Syncsort Ironstream makes it simple to collect, transform, and securely forward mainframe logs into Splunk Enterprise, Splunk Enterprise Security, and Splunk Cloud platforms.
Sometimes, that OpIntel may have a critical security component. According to Splunk’s VP of Marketing, Kevin Conklin, Splunkbase is the “ideal vehicle” to further Splunk’s real time Anomaly Detection application. If so, mainframe developers may come to see Ironstream as a new “alloy,” designed for availability and flexibility.
IBM itself describes z Systems as “optimized for real time analytics,” but IBM’s high performance metal could still go underutilized or improperly configured. Recognizing and acting upon such events — accumulated at streaming velocity, variety and volume — will require a combination of IBM and third party products, partly due to the speed of innovation in the Big Data sector.
Even when products like Ironstream function in a traditional ETL role for systems management, the role is no less critical.
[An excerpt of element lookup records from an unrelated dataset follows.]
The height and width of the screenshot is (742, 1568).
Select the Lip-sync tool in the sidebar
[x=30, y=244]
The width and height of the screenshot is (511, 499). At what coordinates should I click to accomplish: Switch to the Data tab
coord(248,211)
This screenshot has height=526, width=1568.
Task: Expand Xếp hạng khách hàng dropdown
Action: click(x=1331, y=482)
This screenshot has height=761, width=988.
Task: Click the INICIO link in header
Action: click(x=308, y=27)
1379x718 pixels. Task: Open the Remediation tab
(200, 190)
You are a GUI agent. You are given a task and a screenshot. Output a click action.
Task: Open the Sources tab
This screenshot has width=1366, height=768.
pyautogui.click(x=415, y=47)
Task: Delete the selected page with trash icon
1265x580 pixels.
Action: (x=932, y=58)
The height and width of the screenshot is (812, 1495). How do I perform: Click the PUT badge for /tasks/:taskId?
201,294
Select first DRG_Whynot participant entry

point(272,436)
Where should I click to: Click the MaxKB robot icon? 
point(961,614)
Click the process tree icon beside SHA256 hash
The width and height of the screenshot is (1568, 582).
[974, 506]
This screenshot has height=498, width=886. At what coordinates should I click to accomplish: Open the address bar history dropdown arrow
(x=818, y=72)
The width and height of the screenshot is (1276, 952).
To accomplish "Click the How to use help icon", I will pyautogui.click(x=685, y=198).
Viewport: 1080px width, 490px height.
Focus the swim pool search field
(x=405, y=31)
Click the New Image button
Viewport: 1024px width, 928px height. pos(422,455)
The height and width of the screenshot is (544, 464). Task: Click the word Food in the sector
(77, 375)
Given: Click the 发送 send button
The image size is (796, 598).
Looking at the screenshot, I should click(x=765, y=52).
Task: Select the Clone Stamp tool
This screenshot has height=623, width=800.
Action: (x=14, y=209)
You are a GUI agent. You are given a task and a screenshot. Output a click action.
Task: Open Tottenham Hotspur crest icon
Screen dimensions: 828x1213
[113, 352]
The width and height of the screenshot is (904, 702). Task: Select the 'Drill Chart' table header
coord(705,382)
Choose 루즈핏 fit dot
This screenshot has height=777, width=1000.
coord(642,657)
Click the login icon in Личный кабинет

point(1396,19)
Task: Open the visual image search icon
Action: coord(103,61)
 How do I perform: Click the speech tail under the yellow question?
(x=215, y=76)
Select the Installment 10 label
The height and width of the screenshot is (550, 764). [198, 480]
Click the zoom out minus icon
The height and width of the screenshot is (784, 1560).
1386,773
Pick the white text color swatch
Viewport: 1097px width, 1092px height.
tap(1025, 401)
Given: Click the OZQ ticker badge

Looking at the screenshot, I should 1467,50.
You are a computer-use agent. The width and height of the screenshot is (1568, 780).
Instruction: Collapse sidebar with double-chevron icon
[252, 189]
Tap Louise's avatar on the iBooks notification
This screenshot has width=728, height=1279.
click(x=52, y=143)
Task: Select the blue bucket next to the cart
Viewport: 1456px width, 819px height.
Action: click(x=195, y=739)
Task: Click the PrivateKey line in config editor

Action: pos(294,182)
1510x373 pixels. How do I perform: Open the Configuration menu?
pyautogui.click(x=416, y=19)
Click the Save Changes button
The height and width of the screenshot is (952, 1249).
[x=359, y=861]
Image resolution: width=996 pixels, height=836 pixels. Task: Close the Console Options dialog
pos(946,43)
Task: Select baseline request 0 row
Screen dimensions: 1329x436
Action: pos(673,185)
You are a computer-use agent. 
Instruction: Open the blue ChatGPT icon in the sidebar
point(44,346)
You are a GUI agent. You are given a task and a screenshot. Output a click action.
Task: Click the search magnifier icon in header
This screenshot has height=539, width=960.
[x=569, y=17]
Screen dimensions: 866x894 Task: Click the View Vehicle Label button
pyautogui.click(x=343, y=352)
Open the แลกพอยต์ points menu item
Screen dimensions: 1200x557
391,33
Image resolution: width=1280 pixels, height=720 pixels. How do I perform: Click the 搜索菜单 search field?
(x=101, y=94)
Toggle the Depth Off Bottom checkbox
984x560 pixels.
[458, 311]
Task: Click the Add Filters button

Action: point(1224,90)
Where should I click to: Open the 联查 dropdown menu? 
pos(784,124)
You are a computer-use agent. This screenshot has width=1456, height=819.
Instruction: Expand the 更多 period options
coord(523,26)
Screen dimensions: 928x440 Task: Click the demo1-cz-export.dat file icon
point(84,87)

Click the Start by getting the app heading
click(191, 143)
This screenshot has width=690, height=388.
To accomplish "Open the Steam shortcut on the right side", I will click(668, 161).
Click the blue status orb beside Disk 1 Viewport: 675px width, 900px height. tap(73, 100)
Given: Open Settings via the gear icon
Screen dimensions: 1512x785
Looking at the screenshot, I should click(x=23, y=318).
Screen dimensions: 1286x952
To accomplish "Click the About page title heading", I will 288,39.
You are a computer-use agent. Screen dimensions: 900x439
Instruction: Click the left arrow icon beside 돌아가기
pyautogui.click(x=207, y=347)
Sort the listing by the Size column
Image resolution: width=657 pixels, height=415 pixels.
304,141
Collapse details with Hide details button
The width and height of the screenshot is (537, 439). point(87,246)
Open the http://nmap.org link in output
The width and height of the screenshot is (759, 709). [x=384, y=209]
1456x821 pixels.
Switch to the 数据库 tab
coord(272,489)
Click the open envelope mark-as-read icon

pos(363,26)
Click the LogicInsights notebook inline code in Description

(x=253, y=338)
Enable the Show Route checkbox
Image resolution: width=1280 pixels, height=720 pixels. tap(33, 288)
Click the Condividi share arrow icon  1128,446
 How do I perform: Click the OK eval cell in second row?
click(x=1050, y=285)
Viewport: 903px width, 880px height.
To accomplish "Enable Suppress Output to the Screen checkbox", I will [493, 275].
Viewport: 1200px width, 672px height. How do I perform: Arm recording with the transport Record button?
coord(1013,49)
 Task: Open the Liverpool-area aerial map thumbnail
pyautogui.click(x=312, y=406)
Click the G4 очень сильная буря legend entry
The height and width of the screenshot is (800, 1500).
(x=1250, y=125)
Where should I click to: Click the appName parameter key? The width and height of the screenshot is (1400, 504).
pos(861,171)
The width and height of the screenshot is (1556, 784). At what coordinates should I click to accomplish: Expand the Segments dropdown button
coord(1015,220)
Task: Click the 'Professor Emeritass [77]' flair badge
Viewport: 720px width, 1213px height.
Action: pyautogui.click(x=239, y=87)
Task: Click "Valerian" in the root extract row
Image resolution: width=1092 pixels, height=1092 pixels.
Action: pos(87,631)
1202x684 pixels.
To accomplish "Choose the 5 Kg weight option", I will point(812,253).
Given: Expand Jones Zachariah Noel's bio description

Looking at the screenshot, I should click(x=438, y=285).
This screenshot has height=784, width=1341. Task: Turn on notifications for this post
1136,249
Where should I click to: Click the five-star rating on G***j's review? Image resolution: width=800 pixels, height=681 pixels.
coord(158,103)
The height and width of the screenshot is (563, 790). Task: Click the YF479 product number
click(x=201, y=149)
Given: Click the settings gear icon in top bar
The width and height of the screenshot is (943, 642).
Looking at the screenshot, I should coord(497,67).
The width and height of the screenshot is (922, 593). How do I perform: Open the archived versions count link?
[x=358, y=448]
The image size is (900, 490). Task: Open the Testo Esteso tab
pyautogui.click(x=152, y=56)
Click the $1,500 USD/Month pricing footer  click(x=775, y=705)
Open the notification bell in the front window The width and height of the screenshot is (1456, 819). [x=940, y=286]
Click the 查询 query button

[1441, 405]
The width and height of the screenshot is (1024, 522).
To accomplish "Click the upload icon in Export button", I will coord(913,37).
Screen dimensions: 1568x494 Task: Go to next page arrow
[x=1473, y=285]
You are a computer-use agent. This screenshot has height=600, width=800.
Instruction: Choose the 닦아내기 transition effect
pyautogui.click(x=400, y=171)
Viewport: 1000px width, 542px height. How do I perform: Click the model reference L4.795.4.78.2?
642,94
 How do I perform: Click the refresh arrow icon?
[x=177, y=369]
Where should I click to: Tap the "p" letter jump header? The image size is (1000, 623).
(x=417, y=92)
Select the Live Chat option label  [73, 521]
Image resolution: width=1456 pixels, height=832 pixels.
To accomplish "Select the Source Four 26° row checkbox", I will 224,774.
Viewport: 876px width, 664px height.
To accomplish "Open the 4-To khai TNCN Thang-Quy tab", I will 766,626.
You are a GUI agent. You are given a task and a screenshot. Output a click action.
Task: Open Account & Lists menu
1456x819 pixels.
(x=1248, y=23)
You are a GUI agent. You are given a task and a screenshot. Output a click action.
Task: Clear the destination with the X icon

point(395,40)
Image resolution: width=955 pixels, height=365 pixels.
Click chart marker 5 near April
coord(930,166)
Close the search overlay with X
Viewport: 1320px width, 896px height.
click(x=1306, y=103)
Writing about business intelligence and analytics for Big Data in MIS Quarterly (Vol 36 No. 4, 2012), R. Chiang and V. Storey reiterate that “Design of data marts and tools for extraction, transformation, and load (ETL) are essential for converting and integrating enterprise-specific data” (p. 1166).
Pairing today’s z/OS superheated mainframe with suitable data and tooling for systems management would have been a good call in the First Timesharing Era of 1976. Not doing so in the Big Data era of 2016 may be dangerously close to driving blind.